>> begin EXTRACT
But this can be a rarity in Indian tennis courts as the sheer population is a strong deterrent to pursuing a career in singles. When Ramanathan Krishnan was denied permission to play at a local club, his father built a makeshift tennis court near their house, thus ensuring that Krishnan had exclusive playing space. But with the burgeoning population, tennis instructors have tried to capitalize on the increasing turnout of children, accommodating four (or sometimes even more) players on a single court. This does not bode well for the career of a singles aspirant as he/she needs to be able to use the full length of the court in order to become a complete player.

India’s lack of exclusive tennis academies has also contributed to the dearth of good singles players. In European countries and in USA, there exist tennis academies where players reside full time and hone their skills. Their academic curriculum is woven into their tennis program, thus ensuring that the students enjoy the best of both worlds. The famous IMG Bollettieri Tennis Academy based out of Florida is one such academy and has seen many of its graduates become the finest tennis players in the world. Andre Agassi, Monica Seles, the Williams sisters and Maria Sharapova are some of the names who have come through the academy, which is run by the famous American-Italian tennis coach Nick Bollettieri, who has a knack for spotting precocious talent.

In India, more emphasis is driven towards academics and the lack of sports scholarships and the paucity of such academies is a major reason as to why India hasn’t produced a quality singles player for a long time.

Doubles is relatively easier to play

Leander Paes of India wins Olympics bronze medal

Leander Paes of India stands on the podium after winning a bronze at Atlanta ’96

Playing singles is not that easy, for it requires an all-round game. Every aspect of your game has to be fine-tuned if you desire to be a world-beater in singles. Covering the court, possessing powerful groundstrokes, being adept at the net – these are some of the skills that must be in your repertoire for you to prosper as a singles player.

Looking at some of the current generation of Indian tennis players, most of them possess great skills in certain aspects of the game but lack an all-round game to compete in the singles fray.
>> end EXTRACT
▶ **WHAT IS BEING ASKED**
Extract word for word the part of the passage on Indian tennis that opens with the words containing "India’s lack of" and closes with "spotting precocious talent.". The lines after this point are separate material, unrelated to the passage on Indian tennis.
>> begin DATA EXCERPT
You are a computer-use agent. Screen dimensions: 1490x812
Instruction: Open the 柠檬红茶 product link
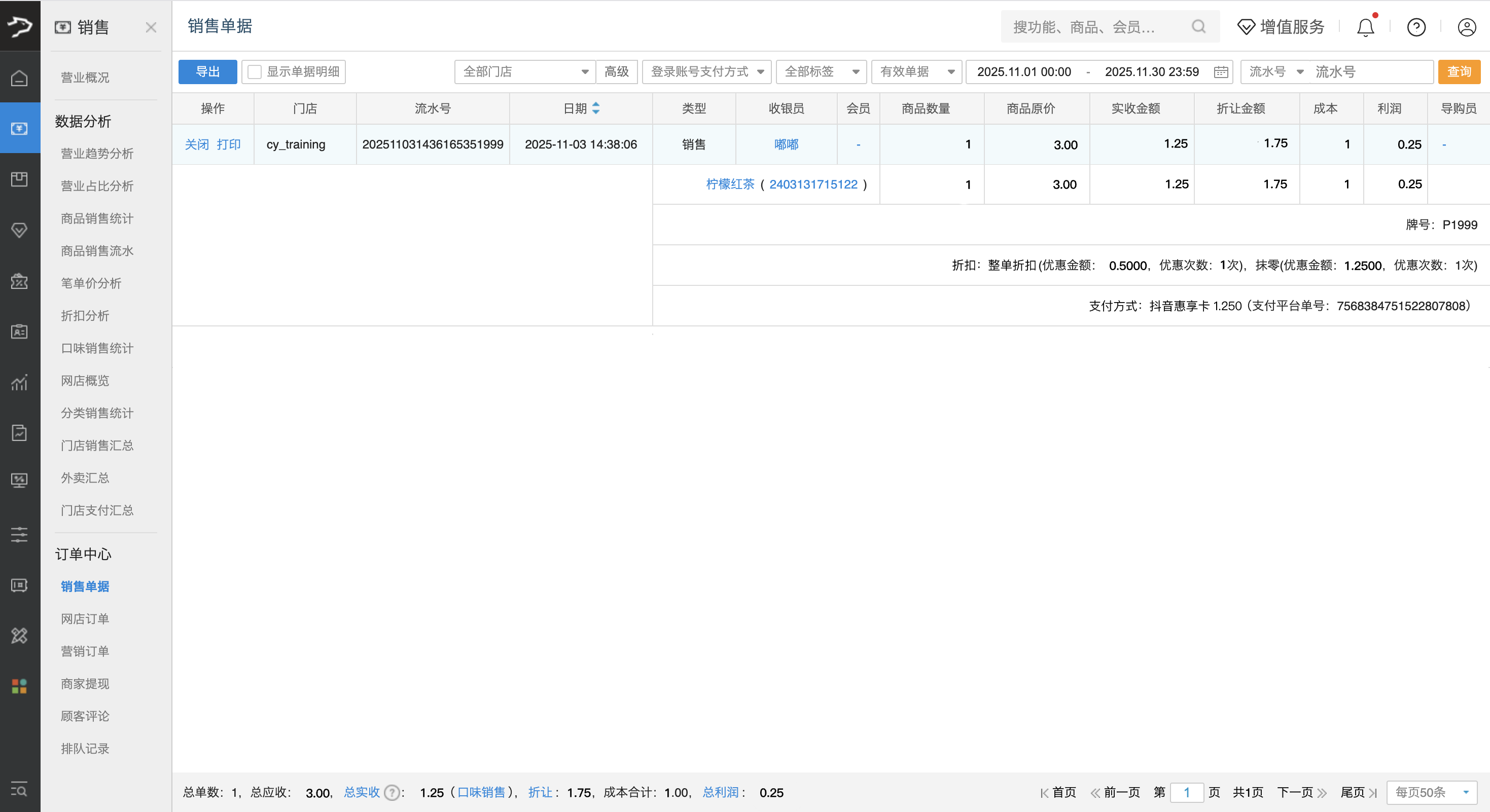point(730,184)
>> end DATA EXCERPT
▶ **FINAL RESULT**
India’s lack of exclusive tennis academies has also contributed to the dearth of good singles players. In European countries and in USA, there exist tennis academies where players reside full time and hone their skills. Their academic curriculum is woven into their tennis program, thus ensuring that the students enjoy the best of both worlds. The famous IMG Bollettieri Tennis Academy based out of Florida is one such academy and has seen many of its graduates become the finest tennis players in the world. Andre Agassi, Monica Seles, the Williams sisters and Maria Sharapova are some of the names who have come through the academy, which is run by the famous American-Italian tennis coach Nick Bollettieri, who has a knack for spotting precocious talent.